Clinton's condemnation stems from Carlson's venture to Moscow for the high-profile interview, marking him as the first American figure with a media background to engage Putin since the onset of the Ukraine conflict. This move has sparked a wave of criticism, with Clinton leading the charge. "It shows me what I think we've all known. He's what is called a 'useful idiot,'" Clinton remarked.

She further accused Carlson of being a vehicle for Putin's misinformation, particularly concerning the situation in Ukraine, where the Russian president has been widely condemned for his aggressive military actions.

The former Secretary of State did not mince words in her assessment of Carlson, who was ousted from Fox News earlier in 2023. "He says things that are not true. He parrots Vladimir Putin's pack of lies about Ukraine. So, I don't see why Putin wouldn't give him an interview because, through him, he can continue to lie about what his objectives are in Ukraine, and what he expects to see happen," Clinton stated.


Clinton's critique extended beyond Carlson, touching on a broader concern about a segment of the American populace seemingly enamored with authoritarian leadership styles. "There is a yearning for leaders who can kill and imprison their opponents, destroy the press, lead a life that is one of impunity and bound by any laws," she said, highlighting the gravity of such inclinations in a democratic society.

Carlson, for his part, defended his decision to interview Putin, framing it as a journalistic endeavor aimed at providing a balanced perspective on the Ukraine conflict. "There are risks to conducting an interview like this, obviously, so we thought about it carefully over many months," Carlson explained, noting the extensive coverage of Ukrainian President Volodymyr Zelensky by American media as a contrast to the limited direct engagement with Putin.

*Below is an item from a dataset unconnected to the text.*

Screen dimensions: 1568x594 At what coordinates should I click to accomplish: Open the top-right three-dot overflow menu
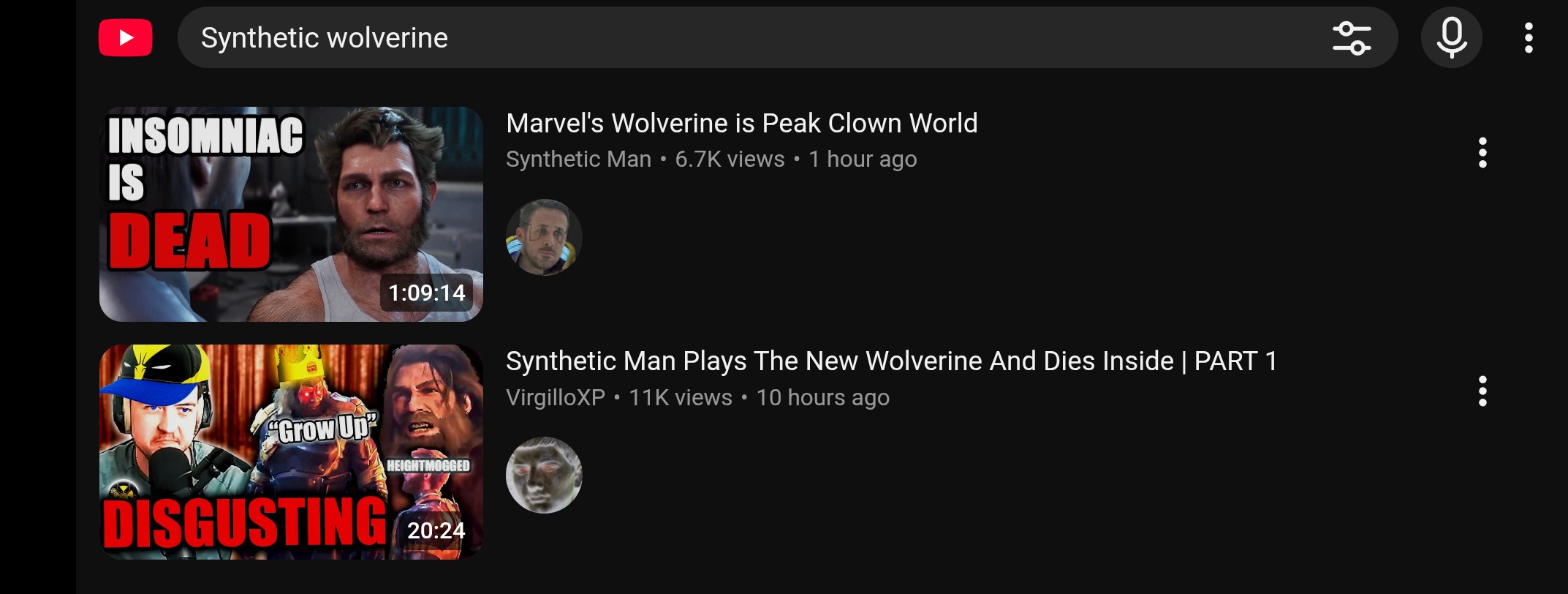tap(1529, 38)
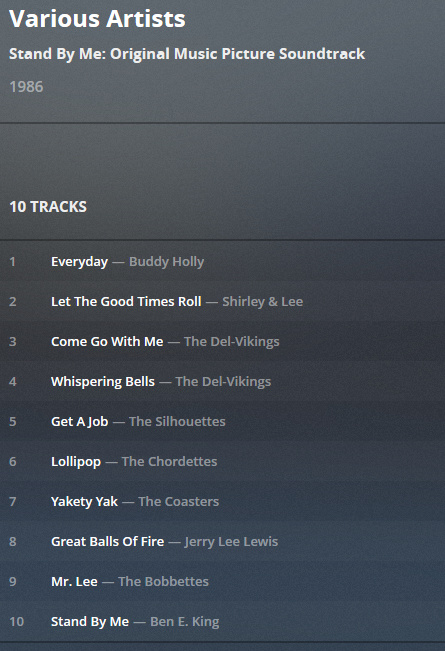Select the track Yakety Yak
445x651 pixels.
[x=84, y=502]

The interview and the surrounding controversy have reignited debates over the role of media personalities in shaping public discourse on international affairs, particularly in contexts as volatile as the Russia-Ukraine war. Critics like Chris Cuomo have also weighed in, dismissing Carlson's justifications for the interview and accusing him of seeking attention rather than contributing meaningfully to the public's understanding of the conflict.

Clinton's remarks underscore the tensions between journalistic ambition and the ethical considerations of engaging with figures like Putin, whose leadership has been marked by suppression of dissent and aggressive territorial ambitions. As the fallout from Carlson's interview continues, the debate over the intersection of media, politics, and international relations grows increasingly complex.